Highest point
- Elevation: 2,590 m (8,500 ft)
- Prominence: 140 m (460 ft)
- Parent peak: Mount Proboscis
- Coordinates: 62°06′20″N 127°43′16″W﻿ / ﻿62.1055°N 127.7212°W

Geography
- Country: Canada
- Territory: Northwest Territories
- Parent range: Mackenzie Mountains
- Topo map: NTS 95L4 Mount Sir James MacBrien

Climbing
- First ascent: July 12, 1960, William J. Buckingham and party

= Mount Meringue =

Mountain in Canada

Mount Meringue is a peak in the Cirque of the Unclimbables, Northwest Territories, Canada. The peak is on a ridge one kilometre to the north of Mount Proboscis and has an elevation of 2590 meters.

==Climbing History==
On July 12th, 1960 members of the Bill Buckingham party completed a first ascent of Mount Meringue as part of their expedition to the Cirque of the Unclimbables.

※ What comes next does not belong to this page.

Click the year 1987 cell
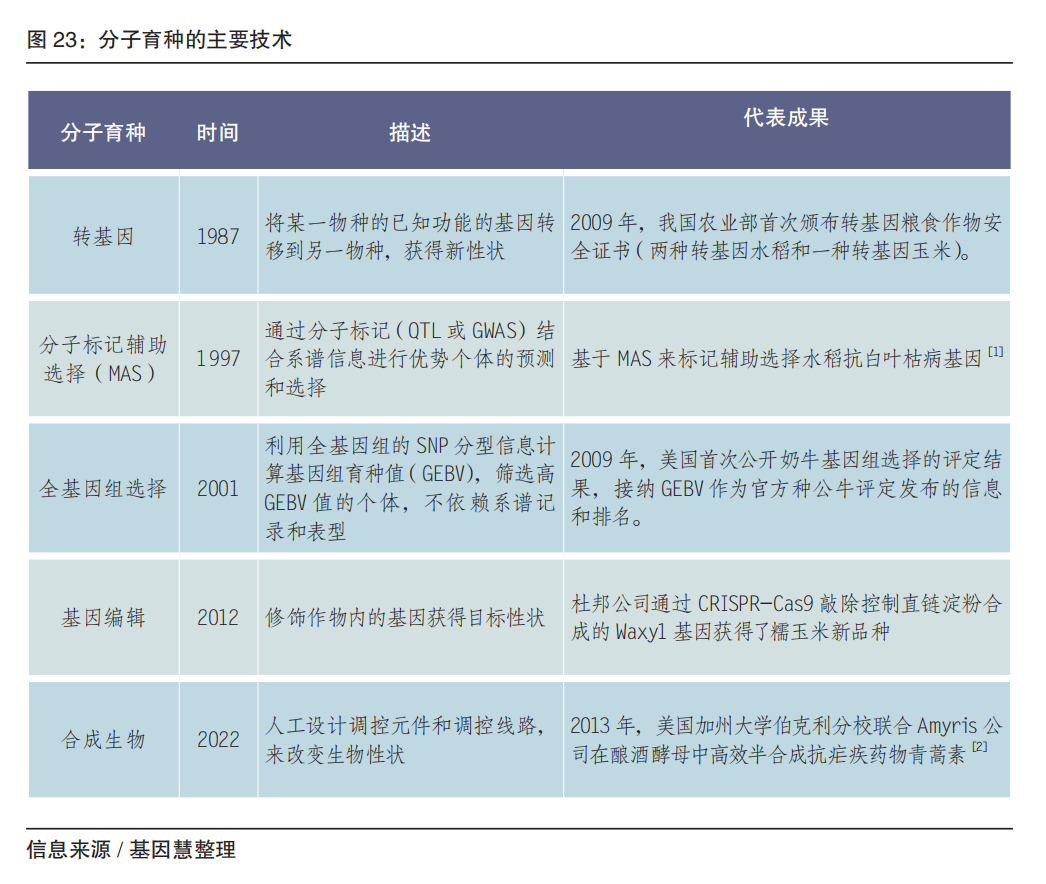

The group ascended via the mountain's southeasterly ridge which separates it from neighboring Bustle Tower. Buckingham described the ridge as gradually steepening and leading into a ledge that allowed the group to traverse left onto the eastern face of the peak. Following this traversal, the group was able to ascend a series of chimneys to the upper snowfields of the peak whereby they were able to navigate the snowfield and several small ice chimmneys to the summit. From the summit of Mount Meringue, the team was able to observe the summit and an apparent route to the summit of the nearby Parrot Beak Peak, which the group would ultimately complete a first ascent of two days later.